WHAT THE EXERCISE ASKS:
Exactly reproduce the lines from the line containing "Mensual (570, 363)" to the end of the data below, inclusive, and nothing else.

ENTRIES SUPPLIED:
-- Opening Marker --

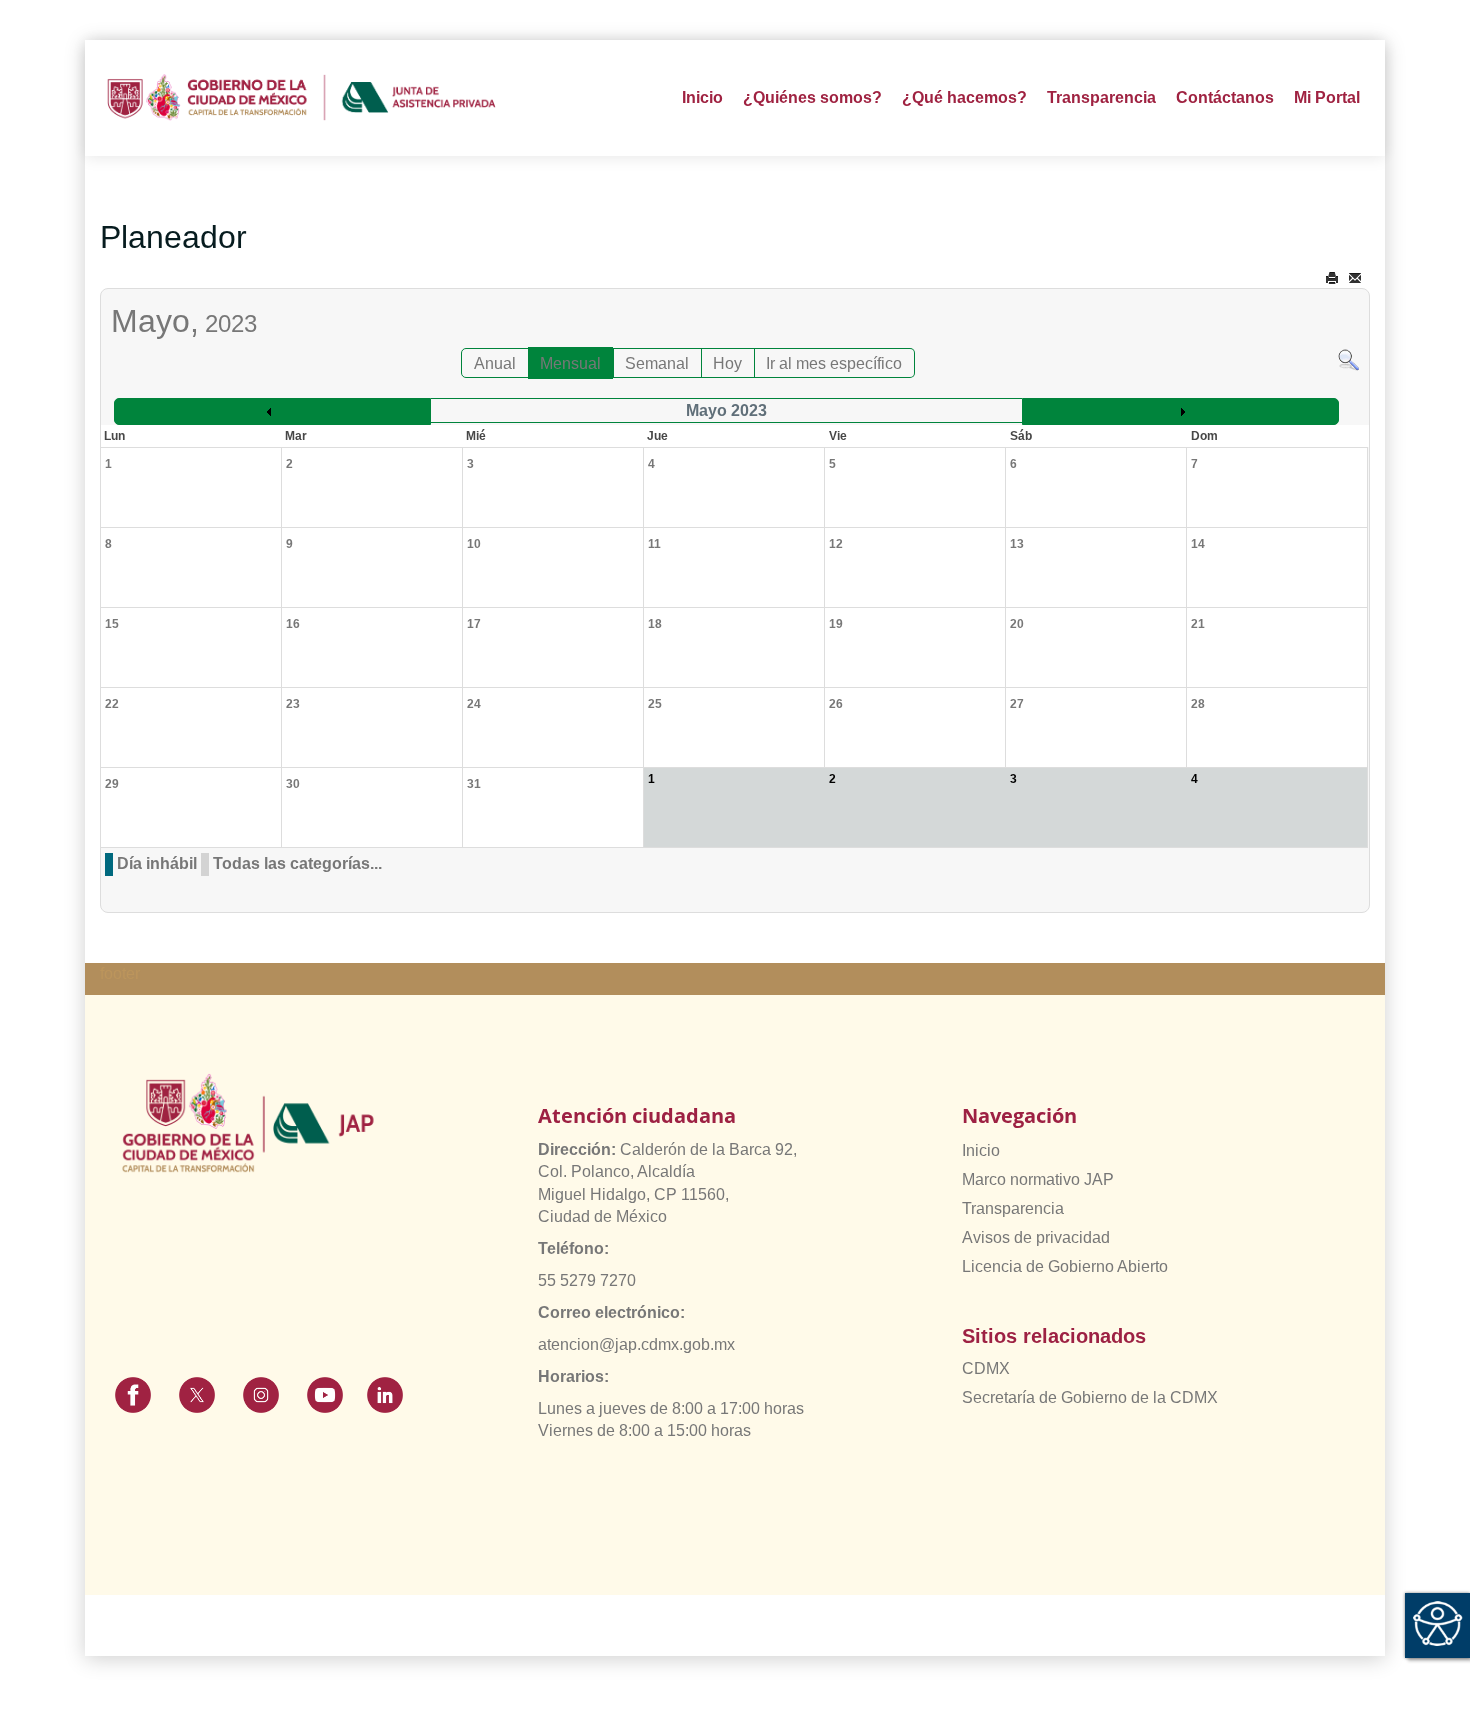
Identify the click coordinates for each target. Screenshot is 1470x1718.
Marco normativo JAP (1038, 1179)
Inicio (702, 97)
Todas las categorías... (297, 863)
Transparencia (1013, 1208)
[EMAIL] (1355, 278)
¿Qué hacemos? (964, 97)
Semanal (657, 363)
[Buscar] (1348, 358)
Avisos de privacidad (1036, 1237)
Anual (495, 363)
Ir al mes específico (834, 363)
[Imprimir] (1332, 278)
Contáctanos (1225, 97)
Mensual (570, 363)
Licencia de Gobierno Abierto (1065, 1266)
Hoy (727, 363)
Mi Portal (1327, 97)
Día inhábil (157, 863)
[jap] (301, 98)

-- Closing Marker --

FINISHED EXERCISE:
Mensual (570, 363)
Licencia de Gobierno Abierto (1065, 1266)
Hoy (727, 363)
Mi Portal (1327, 97)
Día inhábil (157, 863)
[jap] (301, 98)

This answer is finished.